━━━━━ Records to process

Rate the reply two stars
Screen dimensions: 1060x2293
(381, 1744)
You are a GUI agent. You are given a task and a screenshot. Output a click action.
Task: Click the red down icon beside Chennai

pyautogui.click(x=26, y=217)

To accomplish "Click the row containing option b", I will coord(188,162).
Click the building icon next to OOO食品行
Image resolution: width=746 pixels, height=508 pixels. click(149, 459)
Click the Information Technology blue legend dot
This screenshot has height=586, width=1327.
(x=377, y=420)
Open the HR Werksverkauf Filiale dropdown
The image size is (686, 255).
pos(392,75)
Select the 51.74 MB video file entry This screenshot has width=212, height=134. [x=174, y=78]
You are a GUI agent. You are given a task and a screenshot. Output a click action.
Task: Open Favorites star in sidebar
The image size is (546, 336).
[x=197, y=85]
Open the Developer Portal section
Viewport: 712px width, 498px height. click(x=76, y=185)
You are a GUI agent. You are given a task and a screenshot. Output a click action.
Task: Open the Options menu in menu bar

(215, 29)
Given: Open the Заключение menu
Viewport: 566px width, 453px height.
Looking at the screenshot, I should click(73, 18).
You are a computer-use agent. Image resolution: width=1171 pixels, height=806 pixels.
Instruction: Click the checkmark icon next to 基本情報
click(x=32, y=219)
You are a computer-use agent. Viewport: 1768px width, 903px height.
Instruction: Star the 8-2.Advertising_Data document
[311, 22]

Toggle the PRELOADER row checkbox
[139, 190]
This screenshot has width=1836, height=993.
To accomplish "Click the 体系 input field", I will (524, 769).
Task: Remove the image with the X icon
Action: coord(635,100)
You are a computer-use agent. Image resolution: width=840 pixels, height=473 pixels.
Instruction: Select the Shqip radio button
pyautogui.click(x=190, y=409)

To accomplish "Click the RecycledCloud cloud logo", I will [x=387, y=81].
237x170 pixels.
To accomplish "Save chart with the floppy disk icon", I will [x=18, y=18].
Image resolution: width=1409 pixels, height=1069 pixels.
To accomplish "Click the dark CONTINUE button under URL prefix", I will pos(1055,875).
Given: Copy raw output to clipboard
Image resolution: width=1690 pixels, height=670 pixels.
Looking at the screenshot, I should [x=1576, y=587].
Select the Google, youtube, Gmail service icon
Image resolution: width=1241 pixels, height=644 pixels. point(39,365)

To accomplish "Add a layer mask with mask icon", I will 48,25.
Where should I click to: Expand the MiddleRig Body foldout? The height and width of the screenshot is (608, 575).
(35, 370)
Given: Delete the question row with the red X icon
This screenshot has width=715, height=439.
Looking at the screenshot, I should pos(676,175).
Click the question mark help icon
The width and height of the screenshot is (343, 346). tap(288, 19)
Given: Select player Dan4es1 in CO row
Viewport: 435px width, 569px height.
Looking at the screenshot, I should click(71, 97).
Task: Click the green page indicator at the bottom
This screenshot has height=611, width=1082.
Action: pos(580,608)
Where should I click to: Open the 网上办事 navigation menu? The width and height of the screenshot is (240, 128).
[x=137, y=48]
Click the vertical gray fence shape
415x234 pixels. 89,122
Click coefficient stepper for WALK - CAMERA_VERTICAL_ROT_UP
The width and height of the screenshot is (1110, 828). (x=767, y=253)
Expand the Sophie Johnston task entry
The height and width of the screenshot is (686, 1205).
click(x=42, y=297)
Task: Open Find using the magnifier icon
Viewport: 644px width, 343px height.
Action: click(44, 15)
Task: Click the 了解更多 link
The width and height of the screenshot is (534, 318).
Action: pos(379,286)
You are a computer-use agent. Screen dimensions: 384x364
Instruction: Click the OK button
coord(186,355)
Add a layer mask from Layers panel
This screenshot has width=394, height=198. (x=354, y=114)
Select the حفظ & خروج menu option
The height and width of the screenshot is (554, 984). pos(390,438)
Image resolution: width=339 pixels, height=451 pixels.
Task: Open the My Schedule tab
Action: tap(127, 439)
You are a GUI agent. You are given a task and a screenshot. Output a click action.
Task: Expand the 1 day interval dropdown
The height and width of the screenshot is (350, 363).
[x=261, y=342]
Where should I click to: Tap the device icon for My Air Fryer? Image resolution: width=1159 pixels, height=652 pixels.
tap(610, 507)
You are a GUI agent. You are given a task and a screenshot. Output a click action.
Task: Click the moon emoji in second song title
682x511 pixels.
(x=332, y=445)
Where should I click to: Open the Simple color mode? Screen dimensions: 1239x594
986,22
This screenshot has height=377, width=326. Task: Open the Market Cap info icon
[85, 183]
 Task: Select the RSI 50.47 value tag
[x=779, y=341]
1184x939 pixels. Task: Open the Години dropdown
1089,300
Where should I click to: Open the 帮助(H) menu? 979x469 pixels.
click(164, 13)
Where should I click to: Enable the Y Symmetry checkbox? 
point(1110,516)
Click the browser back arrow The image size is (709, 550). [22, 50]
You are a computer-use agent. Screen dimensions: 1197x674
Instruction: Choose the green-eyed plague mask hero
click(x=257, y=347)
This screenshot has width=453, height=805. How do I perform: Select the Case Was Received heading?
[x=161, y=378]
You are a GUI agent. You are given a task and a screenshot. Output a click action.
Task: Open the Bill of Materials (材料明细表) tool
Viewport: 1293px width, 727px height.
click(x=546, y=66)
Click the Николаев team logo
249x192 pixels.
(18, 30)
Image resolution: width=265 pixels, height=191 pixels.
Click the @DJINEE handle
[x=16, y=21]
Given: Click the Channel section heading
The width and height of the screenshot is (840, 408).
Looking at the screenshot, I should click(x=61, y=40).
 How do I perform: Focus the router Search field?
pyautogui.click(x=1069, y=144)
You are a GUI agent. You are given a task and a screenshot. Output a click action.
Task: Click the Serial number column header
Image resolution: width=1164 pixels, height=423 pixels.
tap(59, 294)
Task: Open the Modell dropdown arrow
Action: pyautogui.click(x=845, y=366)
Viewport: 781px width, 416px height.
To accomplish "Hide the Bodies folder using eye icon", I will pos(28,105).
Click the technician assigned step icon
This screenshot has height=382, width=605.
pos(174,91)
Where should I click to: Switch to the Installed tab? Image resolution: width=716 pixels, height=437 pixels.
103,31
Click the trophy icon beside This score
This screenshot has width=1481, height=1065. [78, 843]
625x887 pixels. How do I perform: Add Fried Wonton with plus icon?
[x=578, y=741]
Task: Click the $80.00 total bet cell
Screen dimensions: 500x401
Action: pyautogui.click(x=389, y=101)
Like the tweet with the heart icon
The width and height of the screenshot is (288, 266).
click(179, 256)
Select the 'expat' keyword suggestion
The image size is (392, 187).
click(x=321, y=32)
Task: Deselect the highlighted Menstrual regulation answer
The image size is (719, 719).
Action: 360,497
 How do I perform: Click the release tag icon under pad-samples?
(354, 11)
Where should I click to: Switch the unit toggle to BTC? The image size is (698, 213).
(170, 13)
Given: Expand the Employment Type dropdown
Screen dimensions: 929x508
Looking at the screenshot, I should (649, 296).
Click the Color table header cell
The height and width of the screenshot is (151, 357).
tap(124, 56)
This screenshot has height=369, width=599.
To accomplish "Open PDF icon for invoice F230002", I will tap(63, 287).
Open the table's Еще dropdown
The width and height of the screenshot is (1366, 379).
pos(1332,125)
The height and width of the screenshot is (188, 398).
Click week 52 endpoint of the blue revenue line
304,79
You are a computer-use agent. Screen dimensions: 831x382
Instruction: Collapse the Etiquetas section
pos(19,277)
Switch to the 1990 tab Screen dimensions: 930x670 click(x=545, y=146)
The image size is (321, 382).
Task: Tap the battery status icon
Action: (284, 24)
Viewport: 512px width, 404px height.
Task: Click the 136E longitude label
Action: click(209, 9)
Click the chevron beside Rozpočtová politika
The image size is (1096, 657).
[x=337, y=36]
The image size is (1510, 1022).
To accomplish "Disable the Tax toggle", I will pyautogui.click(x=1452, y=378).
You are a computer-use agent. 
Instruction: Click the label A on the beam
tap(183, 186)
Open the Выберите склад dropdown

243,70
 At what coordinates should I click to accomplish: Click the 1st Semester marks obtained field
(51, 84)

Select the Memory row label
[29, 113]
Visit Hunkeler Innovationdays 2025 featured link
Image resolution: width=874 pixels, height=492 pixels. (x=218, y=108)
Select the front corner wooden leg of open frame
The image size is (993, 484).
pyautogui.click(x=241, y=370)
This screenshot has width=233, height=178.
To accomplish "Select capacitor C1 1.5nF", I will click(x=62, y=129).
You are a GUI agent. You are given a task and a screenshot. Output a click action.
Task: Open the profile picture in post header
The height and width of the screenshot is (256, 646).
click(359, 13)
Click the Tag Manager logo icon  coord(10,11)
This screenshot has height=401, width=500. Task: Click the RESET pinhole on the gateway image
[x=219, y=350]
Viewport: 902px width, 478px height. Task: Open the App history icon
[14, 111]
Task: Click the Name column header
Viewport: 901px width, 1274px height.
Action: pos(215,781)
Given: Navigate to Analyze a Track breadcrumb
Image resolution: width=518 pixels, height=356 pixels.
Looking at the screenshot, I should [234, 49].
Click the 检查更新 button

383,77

━━━━━━━━━━

> **The task**:
How many lines in the records above contain the word "table"? Give only the number.

> **Exercise solution**:
2